1652951934 Prevent the unpredictable the big lesson

Prevent the unpredictable: the big lesson

Prevent the unpredictable the big lesson

First, notice that the headline has the same effect as a Charly Alcaraz drop shot. It looks like an innocent or clumsy ball until it bounces and somehow sticks to the clay like a fishtail. If he had written “Foretelling the unpredictable,” he would have encountered contradiction from those who set Aristotle’s hair on fire, and he would have committed an unforced error. The unpredictable, of course, cannot be predicted, and indeed there are mathematicians and economists who see the unexpected as the only real source of changes in stock and financial market behavior. Einstein discovered the theory of relativity in 1905 and, as mathematician John Allen Paulos says, no newspaper appeared in 1900: “It’s only five years until the theory of relativity is discovered!” The foreseeable is already being priced in by the markets. Only the unpredictable can compel them to rebuild their accounts.

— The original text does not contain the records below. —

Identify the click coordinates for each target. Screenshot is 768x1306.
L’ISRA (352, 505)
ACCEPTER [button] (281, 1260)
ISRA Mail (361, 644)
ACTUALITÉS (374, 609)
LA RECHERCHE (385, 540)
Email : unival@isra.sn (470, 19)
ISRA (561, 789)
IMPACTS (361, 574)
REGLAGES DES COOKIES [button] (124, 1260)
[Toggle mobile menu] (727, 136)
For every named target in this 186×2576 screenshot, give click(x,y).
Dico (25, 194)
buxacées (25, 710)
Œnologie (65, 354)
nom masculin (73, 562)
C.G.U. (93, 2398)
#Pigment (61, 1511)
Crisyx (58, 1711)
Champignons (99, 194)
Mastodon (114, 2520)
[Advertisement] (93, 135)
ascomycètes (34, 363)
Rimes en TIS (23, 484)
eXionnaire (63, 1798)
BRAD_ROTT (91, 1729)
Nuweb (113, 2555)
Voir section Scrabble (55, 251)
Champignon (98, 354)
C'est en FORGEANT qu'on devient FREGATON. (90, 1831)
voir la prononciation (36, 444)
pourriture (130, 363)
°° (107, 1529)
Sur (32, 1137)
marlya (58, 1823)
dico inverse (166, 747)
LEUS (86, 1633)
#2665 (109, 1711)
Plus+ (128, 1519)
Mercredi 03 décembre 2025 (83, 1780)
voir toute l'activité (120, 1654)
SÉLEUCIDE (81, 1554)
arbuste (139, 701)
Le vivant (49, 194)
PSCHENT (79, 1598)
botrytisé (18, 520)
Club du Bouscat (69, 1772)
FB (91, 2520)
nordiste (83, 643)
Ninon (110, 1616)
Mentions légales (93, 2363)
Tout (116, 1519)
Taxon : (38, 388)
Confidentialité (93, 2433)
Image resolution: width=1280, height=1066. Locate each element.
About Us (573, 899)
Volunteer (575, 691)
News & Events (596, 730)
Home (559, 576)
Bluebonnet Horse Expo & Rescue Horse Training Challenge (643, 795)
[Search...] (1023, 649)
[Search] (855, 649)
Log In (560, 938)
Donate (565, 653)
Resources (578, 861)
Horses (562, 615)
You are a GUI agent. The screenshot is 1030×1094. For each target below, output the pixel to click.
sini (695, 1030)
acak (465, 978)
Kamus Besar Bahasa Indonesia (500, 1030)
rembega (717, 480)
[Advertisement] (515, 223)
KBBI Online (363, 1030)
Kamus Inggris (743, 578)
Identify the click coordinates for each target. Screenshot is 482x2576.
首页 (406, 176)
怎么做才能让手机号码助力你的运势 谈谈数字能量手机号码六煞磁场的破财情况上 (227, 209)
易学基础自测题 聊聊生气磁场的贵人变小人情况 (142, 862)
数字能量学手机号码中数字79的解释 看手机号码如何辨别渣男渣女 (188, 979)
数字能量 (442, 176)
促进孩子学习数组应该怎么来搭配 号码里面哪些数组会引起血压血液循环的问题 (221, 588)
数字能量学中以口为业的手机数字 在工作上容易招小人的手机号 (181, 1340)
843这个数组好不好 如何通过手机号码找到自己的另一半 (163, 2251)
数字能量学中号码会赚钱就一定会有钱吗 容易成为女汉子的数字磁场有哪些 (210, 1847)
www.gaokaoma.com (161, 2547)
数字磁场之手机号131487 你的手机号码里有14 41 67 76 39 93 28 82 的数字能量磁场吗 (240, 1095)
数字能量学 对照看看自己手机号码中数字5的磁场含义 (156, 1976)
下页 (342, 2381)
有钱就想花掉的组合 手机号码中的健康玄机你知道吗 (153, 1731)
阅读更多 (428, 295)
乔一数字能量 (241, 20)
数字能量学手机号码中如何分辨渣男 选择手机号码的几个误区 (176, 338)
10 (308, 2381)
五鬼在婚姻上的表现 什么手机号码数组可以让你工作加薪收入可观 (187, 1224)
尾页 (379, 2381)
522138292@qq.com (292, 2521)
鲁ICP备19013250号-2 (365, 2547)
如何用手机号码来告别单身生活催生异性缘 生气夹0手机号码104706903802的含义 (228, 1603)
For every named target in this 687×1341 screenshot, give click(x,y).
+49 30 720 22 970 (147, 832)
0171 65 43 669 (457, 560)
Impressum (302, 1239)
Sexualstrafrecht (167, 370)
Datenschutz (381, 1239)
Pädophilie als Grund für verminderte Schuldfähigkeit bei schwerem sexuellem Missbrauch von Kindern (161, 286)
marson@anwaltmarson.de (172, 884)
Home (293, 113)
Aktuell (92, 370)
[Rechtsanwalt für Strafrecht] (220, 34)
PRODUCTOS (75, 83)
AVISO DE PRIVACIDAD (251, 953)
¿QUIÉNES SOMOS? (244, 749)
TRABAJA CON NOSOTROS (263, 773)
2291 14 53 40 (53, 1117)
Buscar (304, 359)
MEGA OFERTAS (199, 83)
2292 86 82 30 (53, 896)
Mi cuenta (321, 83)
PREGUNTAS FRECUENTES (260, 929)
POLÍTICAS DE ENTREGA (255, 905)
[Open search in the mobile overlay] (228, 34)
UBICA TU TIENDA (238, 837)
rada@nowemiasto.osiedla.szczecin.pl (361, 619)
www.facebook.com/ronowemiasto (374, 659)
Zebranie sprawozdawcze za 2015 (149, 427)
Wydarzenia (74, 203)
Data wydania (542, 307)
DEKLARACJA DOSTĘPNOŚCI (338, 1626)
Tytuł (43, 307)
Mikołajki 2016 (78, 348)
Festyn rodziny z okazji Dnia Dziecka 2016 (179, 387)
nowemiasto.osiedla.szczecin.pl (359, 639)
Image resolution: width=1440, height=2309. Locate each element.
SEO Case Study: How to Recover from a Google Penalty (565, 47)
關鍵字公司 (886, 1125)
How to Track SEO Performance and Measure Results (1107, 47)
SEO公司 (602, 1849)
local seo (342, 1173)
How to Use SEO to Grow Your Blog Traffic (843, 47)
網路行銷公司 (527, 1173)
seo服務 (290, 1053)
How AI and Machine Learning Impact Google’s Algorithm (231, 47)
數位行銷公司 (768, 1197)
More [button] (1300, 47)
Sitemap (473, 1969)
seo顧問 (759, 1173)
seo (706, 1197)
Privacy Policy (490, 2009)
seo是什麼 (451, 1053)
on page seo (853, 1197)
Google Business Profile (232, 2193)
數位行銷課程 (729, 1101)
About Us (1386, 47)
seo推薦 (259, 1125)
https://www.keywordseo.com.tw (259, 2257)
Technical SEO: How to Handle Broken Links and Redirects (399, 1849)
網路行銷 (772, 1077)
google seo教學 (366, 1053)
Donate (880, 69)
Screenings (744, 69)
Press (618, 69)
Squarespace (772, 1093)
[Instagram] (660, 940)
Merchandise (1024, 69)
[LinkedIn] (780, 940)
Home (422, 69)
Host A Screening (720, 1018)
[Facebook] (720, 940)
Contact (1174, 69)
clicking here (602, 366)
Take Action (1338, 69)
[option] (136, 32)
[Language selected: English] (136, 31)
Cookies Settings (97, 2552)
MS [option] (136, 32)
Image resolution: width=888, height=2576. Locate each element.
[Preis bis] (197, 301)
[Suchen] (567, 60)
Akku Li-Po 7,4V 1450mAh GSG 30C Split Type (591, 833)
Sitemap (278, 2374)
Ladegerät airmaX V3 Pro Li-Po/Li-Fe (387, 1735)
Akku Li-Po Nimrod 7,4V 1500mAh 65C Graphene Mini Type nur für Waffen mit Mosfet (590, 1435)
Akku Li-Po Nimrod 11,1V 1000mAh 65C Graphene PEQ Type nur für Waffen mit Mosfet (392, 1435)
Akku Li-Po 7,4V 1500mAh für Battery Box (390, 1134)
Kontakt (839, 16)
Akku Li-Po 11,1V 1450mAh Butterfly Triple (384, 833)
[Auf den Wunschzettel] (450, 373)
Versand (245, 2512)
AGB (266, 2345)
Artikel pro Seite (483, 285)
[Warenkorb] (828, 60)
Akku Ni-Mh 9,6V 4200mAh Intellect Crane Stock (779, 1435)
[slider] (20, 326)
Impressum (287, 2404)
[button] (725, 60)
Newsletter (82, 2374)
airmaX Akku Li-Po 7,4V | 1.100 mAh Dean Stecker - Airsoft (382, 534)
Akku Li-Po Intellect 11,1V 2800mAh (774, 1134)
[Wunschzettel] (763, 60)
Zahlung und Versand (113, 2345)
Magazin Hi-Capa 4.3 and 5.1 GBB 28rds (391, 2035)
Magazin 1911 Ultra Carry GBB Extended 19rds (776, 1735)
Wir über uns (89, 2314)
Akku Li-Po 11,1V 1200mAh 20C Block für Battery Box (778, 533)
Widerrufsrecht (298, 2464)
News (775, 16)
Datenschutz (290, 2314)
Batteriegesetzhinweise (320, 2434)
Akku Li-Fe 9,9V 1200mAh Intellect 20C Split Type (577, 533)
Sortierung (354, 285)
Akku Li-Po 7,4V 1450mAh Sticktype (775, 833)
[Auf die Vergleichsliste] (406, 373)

But now comes the drop. The headline isn’t about predicting the unpredictable, it’s about preventing it, which is another matter entirely. With no one knowing who will be the next agent of the pandemic, governments will feel—already feel—a strong inclination to tuck the issue into the box of lost steps, where a next ruler will find it if nothing can be done. Overall, they’ll say if we can’t predict who the next Leviathan will be, there’s nothing we can do about it. From time to time the Lord sends us a plague and we have to swallow it like it’s the cosmic pottery that swept away the dinosaurs. This argument is a balcony-to-the-street fallacy, and it needs to be smashed if we are to learn anything from the disastrous and cruel recent experience. Too many people have died to look the other way.

For starters, viral jumps from animals to humans were at the root of all pandemics of the 20th century and probably much further back. When an animal virus spreads to humans, it finds a population of millions or billions completely unaffected by its attacks. The technical term for this spread between species is zoonosis. As far as we know, which is a lot, all pandemics are zoonoses. Whatever is coming, it will almost certainly come from an animal. Can we build barriers against animal-borne viruses? Oh yeah. You only have to invest $20,000 million a year in veterinary medicine and management. Overall not in one country or another. The interested reader can find a solvent analysis in Nature.

If we look at historical data, the biggest killer in history is still the 1918 Spanish Flu. It wiped out 50 million people, double the number of the Great War that ended just that year. Not even AIDS, which has killed 36 million, nor SARS-CoV-2, which is 15. Ebola (15,000 dead), Nipah (350) or Zika (50) are footnotes to the universal story of shame (thanks for the sentence, Jörg Luis). Avoiding new cucumbers is in our hands. To kill people, we already have psychopaths.